The Indian semi-conductor industry lobbied hard and eventually obtained an elaborate package of incentives from the government to enable India to secure a foothold in the global semi-conductor play. But market forces have caused a range of private projects to be announced, and action has been taken on some of them even before any incentives have been sanctioned! Over a dozen proposals have been announced, proposing a massive investment of Rs 1,36,000 crore. Work has already started on a couple of projects which are likely to go on stream by 2010. Thus, in the field of semi-conductors, which lie at the heart of information technology and in the manufacture of which India has so far been a non-starter, the train has left the platform — without any of the incentives which were controversial when they were announced, because many considered them unnecessary, for two very good reasons: the industry is hugely capital-intensive and delivers low margins, and what it produces is easily imported. So why spend vast sums of pubic money in bolstering up such an industry?
The rapid progress has happened mostly because of the way oil prices have skyrocketed in the last couple of years, making the whole world and India, as one of the major emerging consumers of energy, take a fresh hard look at renewable energy. Most of the proposals aired so far relate to the production of solar panels and target photo-voltaics and poly-silicon. The latter is used to manufacture photo-voltaic modules that make up arrays or solar panels. Prominent companies which are serious players include Moser Baer and Tata BP Solar. Activity has taken off in this segment of the semi-conductor space because of two reasons. The manufacture of poly-silicon in India is now considered viable in view of the current high global prices, which are the result of a global shortage of capacity. On the other hand, those who are going in for the manufacture of photo-voltaics with imported poly-silicon are hoping that the price of the latter will go down once several projects under construction all over the world come on stream.
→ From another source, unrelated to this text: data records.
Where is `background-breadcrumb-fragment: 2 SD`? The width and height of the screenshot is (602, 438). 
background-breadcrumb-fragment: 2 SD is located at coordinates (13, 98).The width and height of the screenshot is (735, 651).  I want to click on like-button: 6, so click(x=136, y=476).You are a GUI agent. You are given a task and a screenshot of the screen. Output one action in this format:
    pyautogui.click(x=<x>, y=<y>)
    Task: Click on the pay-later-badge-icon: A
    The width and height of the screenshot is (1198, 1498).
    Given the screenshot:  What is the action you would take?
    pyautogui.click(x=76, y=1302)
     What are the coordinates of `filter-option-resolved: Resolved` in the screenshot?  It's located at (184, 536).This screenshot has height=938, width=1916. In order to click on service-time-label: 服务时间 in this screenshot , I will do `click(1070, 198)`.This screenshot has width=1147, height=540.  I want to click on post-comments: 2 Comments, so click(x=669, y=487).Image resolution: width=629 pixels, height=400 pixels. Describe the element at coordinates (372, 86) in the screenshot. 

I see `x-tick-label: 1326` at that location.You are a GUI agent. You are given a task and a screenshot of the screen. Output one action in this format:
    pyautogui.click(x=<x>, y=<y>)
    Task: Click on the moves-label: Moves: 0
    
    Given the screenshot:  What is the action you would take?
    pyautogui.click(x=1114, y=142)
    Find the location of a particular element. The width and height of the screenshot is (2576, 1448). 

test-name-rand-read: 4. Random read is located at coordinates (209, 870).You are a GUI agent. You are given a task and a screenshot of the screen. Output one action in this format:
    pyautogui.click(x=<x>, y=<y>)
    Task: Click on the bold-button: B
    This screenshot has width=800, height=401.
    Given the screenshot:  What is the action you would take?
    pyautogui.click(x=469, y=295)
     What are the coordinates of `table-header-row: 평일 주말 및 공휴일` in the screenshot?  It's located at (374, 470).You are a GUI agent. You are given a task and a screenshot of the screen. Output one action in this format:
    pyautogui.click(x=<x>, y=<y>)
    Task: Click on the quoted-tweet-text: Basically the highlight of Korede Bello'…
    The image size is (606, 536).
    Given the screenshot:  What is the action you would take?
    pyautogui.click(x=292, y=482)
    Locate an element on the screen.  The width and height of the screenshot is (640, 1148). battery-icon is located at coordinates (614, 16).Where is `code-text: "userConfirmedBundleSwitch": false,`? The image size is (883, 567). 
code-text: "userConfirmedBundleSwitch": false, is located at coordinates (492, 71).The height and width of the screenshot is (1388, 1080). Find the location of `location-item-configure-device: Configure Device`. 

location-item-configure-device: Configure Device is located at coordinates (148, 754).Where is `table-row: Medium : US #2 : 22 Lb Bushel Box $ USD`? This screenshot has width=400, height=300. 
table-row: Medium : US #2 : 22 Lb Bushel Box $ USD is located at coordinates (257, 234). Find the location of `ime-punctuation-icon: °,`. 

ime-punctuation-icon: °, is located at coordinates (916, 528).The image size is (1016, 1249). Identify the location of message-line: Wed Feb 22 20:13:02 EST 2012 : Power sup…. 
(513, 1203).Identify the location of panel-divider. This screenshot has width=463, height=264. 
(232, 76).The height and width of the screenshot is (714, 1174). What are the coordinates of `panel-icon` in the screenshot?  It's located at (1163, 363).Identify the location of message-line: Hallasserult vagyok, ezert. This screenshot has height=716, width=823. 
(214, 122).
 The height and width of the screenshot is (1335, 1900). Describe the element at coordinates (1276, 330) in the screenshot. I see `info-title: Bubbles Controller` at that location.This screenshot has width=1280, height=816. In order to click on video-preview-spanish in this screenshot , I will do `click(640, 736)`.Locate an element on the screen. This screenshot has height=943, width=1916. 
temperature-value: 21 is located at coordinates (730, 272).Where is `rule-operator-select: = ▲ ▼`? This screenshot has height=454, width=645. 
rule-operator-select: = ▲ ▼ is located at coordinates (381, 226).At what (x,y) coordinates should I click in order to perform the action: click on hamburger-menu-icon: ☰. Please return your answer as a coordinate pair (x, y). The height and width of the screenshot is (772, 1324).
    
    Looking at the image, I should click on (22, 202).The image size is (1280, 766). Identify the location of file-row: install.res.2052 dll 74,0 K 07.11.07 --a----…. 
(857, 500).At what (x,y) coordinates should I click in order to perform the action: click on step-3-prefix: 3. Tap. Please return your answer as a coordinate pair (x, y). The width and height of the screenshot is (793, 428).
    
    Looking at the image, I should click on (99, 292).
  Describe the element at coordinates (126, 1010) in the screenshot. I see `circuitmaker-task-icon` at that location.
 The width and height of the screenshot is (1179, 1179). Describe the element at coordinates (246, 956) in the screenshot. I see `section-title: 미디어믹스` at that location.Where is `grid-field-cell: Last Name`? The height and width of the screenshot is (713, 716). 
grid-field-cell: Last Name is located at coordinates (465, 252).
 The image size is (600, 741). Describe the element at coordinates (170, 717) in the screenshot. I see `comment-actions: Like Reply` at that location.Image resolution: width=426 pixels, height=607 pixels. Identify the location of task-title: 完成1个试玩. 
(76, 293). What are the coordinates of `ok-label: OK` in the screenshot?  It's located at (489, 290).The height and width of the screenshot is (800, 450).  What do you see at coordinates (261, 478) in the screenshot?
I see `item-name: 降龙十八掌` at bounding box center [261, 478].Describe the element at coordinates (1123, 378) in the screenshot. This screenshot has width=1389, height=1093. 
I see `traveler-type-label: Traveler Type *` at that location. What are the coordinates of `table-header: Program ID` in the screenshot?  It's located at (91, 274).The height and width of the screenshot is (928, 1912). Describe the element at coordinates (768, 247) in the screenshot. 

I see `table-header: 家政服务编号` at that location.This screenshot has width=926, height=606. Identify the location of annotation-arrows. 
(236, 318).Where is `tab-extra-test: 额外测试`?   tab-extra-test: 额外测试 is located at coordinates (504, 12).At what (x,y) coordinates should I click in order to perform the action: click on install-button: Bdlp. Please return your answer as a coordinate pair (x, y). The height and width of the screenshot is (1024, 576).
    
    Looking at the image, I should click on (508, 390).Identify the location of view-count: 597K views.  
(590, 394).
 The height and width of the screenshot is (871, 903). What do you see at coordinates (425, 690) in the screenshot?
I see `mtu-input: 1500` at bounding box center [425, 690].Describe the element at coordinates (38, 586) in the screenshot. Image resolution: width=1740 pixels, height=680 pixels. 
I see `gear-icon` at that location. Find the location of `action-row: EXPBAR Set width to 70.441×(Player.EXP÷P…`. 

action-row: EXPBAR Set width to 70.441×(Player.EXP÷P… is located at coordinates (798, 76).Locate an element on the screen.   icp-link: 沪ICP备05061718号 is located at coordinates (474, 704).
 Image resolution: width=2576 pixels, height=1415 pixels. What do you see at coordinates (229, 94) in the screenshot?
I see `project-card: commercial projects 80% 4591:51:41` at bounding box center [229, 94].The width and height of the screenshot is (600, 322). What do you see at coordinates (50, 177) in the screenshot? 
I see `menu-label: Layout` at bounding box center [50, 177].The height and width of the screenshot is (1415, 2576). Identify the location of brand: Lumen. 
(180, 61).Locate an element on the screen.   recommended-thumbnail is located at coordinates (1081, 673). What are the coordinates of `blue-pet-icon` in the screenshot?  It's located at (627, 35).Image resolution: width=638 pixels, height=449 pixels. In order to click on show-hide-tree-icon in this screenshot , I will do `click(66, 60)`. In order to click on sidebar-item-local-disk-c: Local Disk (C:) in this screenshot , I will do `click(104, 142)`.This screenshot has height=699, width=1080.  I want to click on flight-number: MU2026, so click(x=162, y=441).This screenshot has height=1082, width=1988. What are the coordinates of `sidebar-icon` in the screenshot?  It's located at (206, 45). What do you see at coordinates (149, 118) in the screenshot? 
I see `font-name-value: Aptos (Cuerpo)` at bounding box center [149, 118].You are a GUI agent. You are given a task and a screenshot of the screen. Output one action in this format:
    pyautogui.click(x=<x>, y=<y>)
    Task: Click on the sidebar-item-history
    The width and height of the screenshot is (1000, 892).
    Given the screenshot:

The sanctioning of incentives has not yet taken place as it is an elaborate process in view of the fact that the government has decided that only current technology will qualify for public help. The semi-conductor industry requires huge investments, which can run into billions of dollars, while the technology changes every several years. Thus there have been global examples of governments announcing large packages to attract semi-conductor fabrication units, or fabs, and the manufacturers dismantling an existing plant in one location and putting it up at a new one, to pocket the incentives on offer. This is something that the government should be seeking to avoid, in keeping with the general thrust that opposes subsidies. Right now solar power is far costlier than conventional thermal power generated by burning fossil fuels. But there is zero environmental cost to solar power and, what is more, the fuel for it comes free, blessed as India is with almost perennial sunshine. Over time, as the capital costs of solar power go down with technological progress, the cost of power from conventional fuels is likely to go up, especially if the environmental costs get factored into costs. Most governments expect solar power to achieve grid parity with conventional power by around 2015. Hence the incentive to be in the game and absorb technology as it changes. Once the first solar power projects take off, that journey will have begun.